Nunavik program helps get drivers back on the road after DUIs
Nunavik police statistics show 453 impaired driving charges in 2020
Nunavik residents who have had their driver’s license revoked or suspended due to impaired driving now have support to get back on the road.
Kativik Ilisarniliriniq has launched a new program called Together, Let’s Stop DUI. It’s funded by the Kativik Regional Government.
The school board, which runs vocational programming and adult education in the region, recently held consultations with residents and employers to determine what kind of programming and job training Nunavimmiut wanted access to.
“We realized that there were a number of jobs that required a driver’s license,” said Mamadou Diop, interim director of adult education and vocational training at the school board.
“And there are a lot of people that were having trouble with DUI [driving under the influence of alcohol or drugs] infractions.”
One of Kativik Ilisarniliriniq’s most popular vocational training courses is its heavy equipment operator training, a certified program that gives students the skills they need to operate heavy equipment for northern villages, contractors or the mines in the region.
The school board also offers a heavy equipment mechanic course; while it’s not necessary to have a licence, most mechanics need to be able to drive.
The school board already works with Quebec’s Société de l’assurance automobile, the province’s licensing authority, to deliver driver training across the region.
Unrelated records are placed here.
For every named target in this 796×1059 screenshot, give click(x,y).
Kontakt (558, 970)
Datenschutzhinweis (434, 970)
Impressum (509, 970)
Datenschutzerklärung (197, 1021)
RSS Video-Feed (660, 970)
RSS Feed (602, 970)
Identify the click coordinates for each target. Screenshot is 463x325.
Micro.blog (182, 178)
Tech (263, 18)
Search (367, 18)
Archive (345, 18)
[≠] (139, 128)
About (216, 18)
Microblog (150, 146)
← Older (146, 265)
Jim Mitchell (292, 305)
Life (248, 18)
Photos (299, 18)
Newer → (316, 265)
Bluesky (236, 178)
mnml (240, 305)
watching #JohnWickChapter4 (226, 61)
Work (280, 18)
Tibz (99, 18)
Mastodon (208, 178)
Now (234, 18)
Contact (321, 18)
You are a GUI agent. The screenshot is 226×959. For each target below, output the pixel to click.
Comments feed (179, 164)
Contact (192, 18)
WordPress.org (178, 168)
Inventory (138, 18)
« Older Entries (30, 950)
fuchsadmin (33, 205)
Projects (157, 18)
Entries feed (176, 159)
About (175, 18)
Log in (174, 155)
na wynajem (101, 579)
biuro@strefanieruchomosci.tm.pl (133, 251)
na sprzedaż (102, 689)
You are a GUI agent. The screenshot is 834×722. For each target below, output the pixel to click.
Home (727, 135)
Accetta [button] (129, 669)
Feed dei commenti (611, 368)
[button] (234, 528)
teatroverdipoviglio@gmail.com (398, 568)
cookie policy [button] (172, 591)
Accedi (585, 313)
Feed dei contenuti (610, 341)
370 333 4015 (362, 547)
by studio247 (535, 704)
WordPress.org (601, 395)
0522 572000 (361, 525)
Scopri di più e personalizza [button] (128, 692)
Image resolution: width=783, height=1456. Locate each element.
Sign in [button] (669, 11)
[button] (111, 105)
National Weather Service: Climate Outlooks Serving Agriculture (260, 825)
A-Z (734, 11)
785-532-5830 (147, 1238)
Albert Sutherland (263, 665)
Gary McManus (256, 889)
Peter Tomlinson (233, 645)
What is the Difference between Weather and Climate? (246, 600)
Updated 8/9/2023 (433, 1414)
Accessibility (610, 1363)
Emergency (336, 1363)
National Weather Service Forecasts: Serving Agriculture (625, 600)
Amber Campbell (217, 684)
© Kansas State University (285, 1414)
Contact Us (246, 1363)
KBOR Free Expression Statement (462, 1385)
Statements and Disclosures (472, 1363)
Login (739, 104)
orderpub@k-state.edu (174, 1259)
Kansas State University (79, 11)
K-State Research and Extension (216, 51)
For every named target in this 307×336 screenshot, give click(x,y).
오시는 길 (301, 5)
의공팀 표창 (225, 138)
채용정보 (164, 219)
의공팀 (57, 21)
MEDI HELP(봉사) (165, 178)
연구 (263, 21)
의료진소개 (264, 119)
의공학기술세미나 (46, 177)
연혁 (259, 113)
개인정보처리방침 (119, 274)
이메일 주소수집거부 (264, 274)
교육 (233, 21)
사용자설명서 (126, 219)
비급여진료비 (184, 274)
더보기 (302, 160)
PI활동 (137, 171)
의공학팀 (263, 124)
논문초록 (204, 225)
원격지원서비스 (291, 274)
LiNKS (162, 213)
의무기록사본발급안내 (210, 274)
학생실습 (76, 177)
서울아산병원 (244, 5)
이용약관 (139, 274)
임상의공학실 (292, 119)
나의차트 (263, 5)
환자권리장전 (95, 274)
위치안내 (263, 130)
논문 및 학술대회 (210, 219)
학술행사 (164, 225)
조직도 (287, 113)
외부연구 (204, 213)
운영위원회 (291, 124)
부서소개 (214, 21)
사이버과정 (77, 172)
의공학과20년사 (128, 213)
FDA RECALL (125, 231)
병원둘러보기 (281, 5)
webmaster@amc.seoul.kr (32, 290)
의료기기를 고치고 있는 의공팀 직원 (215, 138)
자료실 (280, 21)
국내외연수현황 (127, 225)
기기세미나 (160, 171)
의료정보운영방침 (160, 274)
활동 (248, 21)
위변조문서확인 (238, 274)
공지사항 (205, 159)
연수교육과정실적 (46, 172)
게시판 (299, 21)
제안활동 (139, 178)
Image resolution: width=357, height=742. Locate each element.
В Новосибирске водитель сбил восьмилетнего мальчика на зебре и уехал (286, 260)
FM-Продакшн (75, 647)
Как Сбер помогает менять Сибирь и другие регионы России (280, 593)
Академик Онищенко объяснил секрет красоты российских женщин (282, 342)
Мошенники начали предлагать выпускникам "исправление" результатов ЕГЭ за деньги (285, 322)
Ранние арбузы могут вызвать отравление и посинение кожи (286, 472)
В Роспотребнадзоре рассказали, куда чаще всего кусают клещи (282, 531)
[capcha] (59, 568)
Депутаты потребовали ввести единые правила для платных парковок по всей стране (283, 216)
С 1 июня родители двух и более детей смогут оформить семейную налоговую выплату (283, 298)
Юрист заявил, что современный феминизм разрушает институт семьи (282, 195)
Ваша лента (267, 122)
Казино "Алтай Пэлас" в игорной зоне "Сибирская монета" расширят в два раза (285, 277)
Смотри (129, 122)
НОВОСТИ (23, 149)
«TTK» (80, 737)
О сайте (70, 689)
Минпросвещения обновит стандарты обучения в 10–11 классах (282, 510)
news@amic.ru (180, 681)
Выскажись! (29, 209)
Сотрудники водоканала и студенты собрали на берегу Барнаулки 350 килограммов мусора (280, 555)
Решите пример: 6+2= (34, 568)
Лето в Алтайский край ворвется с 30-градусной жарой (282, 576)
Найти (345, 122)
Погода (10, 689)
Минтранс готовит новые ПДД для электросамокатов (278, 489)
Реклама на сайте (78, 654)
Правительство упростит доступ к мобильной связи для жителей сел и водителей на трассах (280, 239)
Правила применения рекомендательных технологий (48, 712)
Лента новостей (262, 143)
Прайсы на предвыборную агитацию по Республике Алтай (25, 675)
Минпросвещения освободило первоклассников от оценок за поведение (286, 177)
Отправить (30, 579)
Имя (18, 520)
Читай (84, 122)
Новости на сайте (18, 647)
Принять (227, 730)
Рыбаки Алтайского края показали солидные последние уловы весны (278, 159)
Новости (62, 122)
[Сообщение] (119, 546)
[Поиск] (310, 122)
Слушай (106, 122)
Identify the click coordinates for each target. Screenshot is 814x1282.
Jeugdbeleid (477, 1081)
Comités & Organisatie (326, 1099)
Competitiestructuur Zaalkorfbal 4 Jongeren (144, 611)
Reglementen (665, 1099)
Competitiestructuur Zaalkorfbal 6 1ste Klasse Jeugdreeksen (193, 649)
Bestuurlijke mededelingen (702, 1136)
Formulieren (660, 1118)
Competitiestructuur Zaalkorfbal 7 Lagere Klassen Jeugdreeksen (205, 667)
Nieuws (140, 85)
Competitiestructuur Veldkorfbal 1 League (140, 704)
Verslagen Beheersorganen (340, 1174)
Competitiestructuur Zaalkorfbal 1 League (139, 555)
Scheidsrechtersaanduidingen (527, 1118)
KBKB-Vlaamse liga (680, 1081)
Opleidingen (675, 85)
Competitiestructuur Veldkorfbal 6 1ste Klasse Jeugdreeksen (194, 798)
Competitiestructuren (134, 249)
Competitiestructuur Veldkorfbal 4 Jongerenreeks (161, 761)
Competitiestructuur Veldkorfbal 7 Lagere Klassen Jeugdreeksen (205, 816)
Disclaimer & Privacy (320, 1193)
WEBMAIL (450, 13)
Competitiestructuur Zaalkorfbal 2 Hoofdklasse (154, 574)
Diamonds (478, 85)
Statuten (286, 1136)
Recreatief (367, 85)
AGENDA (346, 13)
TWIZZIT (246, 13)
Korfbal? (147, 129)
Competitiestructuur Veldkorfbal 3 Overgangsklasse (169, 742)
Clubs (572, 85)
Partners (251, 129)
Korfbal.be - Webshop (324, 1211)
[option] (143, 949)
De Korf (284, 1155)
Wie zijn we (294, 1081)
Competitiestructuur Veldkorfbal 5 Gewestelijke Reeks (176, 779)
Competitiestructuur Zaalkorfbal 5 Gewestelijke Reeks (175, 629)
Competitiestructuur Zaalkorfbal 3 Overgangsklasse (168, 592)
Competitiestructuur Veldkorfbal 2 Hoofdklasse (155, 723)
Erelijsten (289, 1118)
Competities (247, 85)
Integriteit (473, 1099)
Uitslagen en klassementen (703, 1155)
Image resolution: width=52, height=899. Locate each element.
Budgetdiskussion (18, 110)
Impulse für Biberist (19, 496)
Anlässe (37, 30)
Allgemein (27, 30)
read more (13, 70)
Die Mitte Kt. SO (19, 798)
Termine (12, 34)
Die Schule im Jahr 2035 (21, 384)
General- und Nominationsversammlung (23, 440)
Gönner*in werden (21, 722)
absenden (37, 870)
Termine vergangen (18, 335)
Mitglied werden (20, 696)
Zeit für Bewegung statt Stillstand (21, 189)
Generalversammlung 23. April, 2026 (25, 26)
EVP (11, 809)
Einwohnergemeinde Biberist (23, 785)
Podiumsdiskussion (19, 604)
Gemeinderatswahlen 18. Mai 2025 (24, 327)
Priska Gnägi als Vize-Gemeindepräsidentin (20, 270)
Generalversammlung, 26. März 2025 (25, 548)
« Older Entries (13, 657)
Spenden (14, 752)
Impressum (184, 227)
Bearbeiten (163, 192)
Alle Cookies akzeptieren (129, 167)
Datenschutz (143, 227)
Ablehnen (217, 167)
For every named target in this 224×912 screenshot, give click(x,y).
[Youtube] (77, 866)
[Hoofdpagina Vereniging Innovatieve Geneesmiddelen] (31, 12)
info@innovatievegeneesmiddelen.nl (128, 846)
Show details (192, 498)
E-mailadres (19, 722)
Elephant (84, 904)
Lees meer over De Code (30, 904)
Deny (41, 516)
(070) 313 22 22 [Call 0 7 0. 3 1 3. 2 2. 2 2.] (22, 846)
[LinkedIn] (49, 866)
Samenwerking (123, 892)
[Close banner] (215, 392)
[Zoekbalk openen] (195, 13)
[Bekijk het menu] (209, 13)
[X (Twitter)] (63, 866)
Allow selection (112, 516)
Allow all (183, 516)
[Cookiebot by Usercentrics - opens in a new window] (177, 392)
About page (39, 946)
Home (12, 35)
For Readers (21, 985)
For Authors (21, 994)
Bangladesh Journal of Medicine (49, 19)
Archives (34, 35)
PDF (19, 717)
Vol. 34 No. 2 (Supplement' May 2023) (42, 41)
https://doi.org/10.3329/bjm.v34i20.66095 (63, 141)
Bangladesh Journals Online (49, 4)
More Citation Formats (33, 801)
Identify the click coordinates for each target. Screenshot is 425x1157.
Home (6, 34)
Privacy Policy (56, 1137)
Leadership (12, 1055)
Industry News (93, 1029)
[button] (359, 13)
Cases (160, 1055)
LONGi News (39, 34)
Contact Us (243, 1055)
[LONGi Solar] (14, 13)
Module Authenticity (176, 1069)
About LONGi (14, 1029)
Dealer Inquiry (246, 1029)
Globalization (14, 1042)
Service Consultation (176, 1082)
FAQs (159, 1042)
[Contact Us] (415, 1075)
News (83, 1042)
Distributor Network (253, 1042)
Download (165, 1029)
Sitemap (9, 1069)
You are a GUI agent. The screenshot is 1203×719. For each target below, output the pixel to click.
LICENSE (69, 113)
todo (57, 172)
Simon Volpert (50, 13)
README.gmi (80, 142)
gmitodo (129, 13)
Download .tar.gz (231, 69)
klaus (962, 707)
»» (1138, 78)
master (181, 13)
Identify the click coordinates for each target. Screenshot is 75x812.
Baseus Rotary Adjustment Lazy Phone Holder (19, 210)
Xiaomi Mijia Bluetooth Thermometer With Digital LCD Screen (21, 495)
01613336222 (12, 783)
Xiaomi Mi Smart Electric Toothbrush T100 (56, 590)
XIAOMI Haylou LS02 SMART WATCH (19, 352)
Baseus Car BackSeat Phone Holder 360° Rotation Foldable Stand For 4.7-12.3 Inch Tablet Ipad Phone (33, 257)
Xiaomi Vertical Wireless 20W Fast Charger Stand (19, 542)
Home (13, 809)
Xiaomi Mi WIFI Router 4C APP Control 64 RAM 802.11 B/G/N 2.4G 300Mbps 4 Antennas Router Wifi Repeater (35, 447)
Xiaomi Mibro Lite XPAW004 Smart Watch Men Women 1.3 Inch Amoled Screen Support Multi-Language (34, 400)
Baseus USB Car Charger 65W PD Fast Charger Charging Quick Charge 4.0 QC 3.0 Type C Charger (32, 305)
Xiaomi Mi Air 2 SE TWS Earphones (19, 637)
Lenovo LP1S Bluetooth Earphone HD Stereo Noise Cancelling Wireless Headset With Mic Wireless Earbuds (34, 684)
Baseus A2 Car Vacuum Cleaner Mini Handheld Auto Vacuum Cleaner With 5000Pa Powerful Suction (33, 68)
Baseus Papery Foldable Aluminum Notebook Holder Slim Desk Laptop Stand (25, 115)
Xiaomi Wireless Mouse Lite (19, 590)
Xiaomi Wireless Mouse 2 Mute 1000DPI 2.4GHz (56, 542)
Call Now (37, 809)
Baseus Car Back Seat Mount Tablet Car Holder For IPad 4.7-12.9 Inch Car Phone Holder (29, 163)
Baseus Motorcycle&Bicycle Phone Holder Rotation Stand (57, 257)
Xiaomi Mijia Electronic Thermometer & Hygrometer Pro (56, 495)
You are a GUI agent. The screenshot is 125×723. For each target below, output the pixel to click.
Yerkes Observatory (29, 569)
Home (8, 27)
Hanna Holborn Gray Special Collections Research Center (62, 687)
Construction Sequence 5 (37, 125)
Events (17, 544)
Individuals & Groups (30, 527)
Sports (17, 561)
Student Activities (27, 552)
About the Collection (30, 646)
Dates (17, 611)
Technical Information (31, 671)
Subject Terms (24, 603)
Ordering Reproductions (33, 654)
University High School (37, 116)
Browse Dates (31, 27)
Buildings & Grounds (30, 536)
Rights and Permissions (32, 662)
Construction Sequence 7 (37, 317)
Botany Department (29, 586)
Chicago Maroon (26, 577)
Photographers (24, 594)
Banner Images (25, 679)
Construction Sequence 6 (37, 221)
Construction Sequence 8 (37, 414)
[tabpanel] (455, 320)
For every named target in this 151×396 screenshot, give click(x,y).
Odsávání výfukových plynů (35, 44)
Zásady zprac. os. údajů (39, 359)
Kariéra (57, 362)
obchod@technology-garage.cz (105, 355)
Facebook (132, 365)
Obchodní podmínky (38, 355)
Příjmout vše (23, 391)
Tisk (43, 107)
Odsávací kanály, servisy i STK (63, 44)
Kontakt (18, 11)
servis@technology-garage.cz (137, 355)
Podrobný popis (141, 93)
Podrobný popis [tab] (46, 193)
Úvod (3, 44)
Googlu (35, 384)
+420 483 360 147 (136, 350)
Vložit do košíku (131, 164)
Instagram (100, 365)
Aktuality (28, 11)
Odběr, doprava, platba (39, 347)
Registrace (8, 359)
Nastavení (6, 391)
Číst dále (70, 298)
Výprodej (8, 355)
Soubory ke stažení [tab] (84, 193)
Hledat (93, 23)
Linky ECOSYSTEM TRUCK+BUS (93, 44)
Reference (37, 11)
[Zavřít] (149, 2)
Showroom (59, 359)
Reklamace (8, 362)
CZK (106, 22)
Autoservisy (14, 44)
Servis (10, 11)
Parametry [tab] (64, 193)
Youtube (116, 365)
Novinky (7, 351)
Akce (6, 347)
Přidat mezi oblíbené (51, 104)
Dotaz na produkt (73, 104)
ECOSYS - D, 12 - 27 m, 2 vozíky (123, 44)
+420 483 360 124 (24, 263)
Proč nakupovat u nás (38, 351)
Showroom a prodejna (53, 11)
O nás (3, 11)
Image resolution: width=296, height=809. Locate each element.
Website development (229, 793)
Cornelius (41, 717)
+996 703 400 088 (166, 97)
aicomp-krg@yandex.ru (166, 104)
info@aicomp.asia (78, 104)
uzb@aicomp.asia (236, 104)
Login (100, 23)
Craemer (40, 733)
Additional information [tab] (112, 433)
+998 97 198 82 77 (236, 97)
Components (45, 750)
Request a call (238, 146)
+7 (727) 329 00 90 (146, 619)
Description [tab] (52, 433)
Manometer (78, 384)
Roughly 700 Nunavimmiut have enrolled in that training since 2012.
Since launching Together, Let’s Stop DUI, school board staff have already met with 90 participants in Salluit, Inukjuak, Puvirnituq, Akulivik, Kangiqsujuaq.
Drivers’ ages vary between 18 and 50, and 84 per cent are men.
School board staff check in with participants individually, to gauge if they’re ready to get back on the road. The program also includes a road safety education course.
At that point, the board can refer participants to the final steps to getting approved to regain their licences: an evaluation with the province’s health and social services agency and entry to Société de l’assurance automobile’s alcohol education program, called Alcofrein.
So far, Kativik Ilisarniliriniq has referred two Nunavimmiut to the evaluation process and has been able to deliver Alcofrein in the region for the first time.
The school board hopes to eventually be able to do evaluations in the region, and offer its program in Inuktitut, Diop said.
“We know that the [Société de l’assurance automobile] process is overwhelming and not very well known,” he said.
“We want to support that process, in a confidential way.”
Nunavik police statistics show there were 453 impaired driving charges throughout the region in 2020.
Nunavimmiut can call 1-800-361-2244 extension 515 to register for the program and learn about KI’s upcoming sessions.